**MATERIAL PROVIDED**:
□ □ □ □ □

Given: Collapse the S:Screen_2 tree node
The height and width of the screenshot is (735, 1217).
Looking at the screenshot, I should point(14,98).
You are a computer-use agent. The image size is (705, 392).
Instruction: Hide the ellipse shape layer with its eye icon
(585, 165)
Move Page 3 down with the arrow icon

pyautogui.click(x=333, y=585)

□ □ □ □ □

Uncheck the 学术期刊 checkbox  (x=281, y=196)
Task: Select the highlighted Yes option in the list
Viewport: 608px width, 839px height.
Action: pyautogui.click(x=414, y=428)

□ □ □ □ □

**INSTRUCTIONS TO FOLLOW**: Taking the records above, retype every line from the one with "Given: Collapse the S:Screen_2 tree node" down to the one with "You are a computer-use", exactly and with nothing else.

**OUTPUT BELOW**:
Given: Collapse the S:Screen_2 tree node
The height and width of the screenshot is (735, 1217).
Looking at the screenshot, I should point(14,98).
You are a computer-use agent. The image size is (705, 392).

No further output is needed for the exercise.